> WHAT TO DO
Copy every entry below verbatim, except for images.

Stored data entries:

────────

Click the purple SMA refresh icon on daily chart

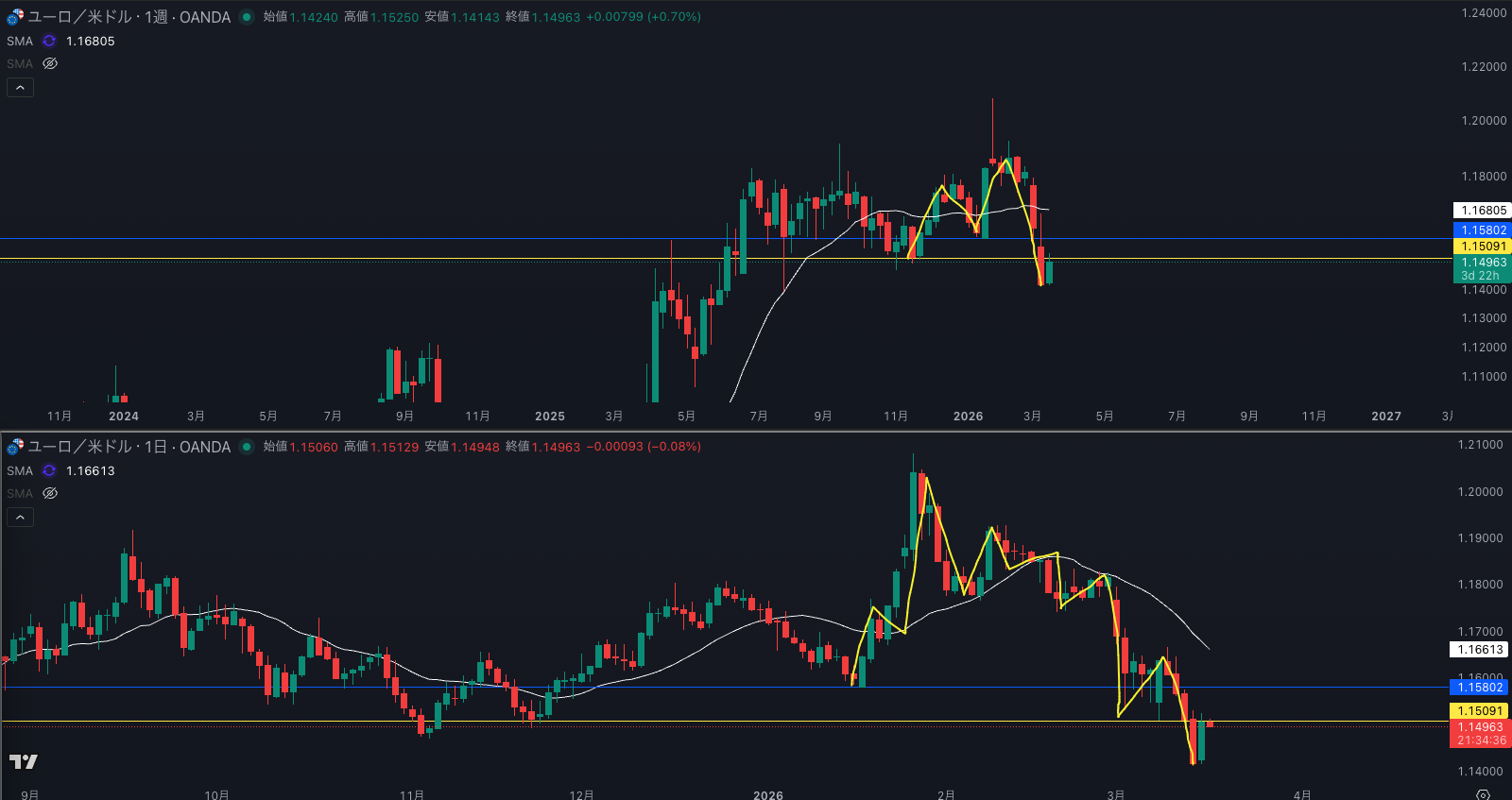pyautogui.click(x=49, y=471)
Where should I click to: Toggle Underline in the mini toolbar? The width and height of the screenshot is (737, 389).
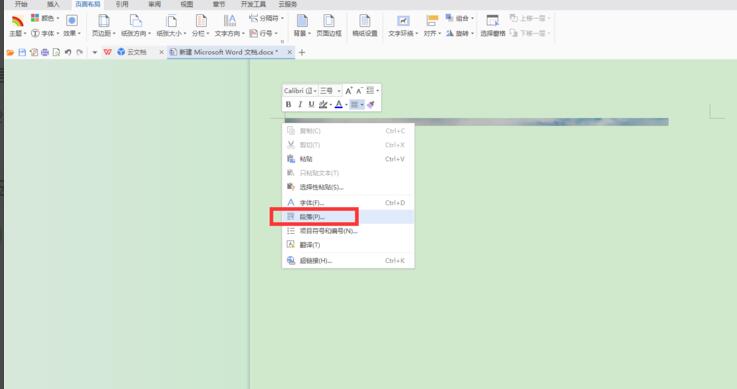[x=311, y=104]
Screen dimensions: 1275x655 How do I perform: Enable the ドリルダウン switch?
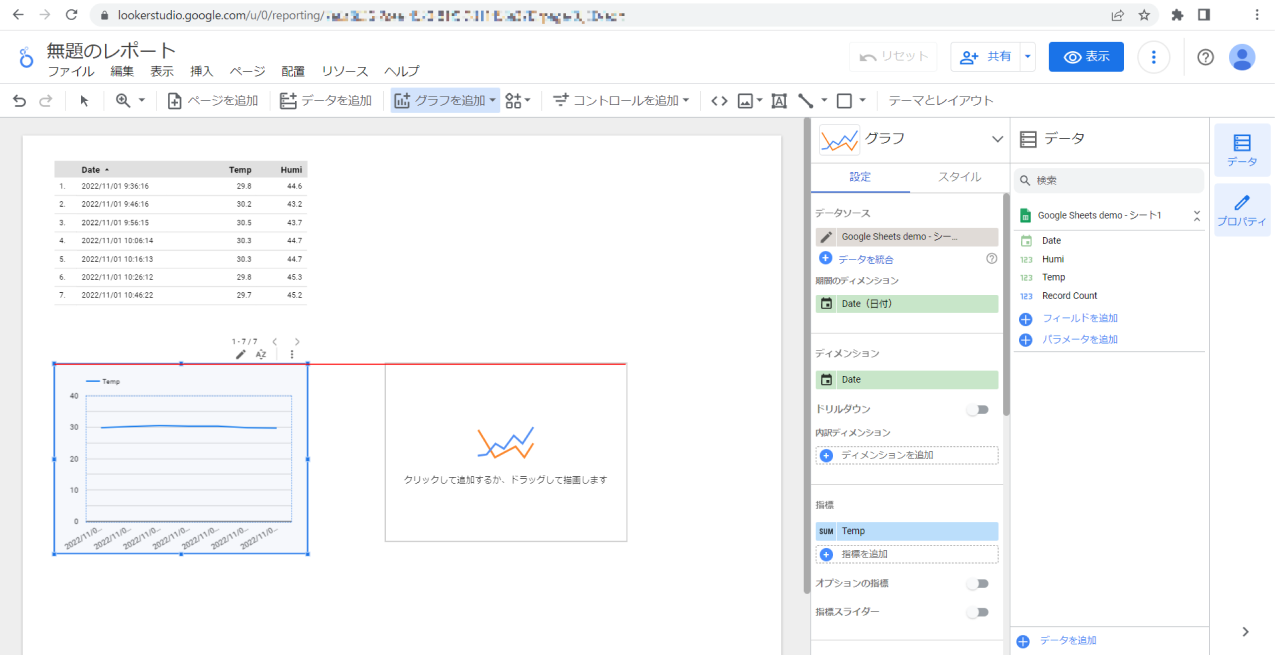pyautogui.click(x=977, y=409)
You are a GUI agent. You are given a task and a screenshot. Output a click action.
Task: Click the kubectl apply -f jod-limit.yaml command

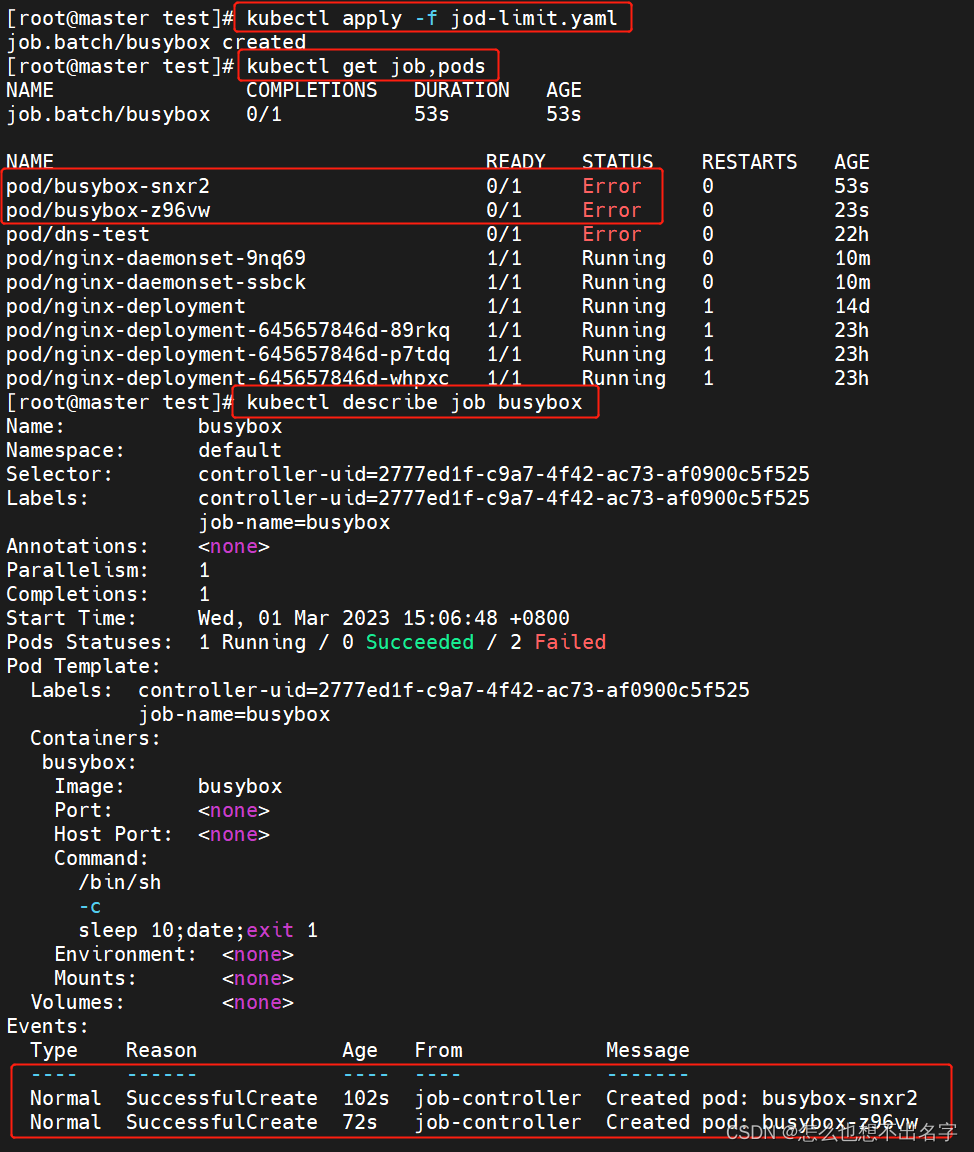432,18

────────

> ANSWER SPACE
Click the purple SMA refresh icon on daily chart

pyautogui.click(x=49, y=471)
Where should I click to: Toggle Underline in the mini toolbar? The width and height of the screenshot is (737, 389).
[x=311, y=104]
Screen dimensions: 1275x655 How do I perform: Enable the ドリルダウン switch?
pyautogui.click(x=977, y=409)
You are a GUI agent. You are given a task and a screenshot. Output a click action.
Task: Click the kubectl apply -f jod-limit.yaml command

432,18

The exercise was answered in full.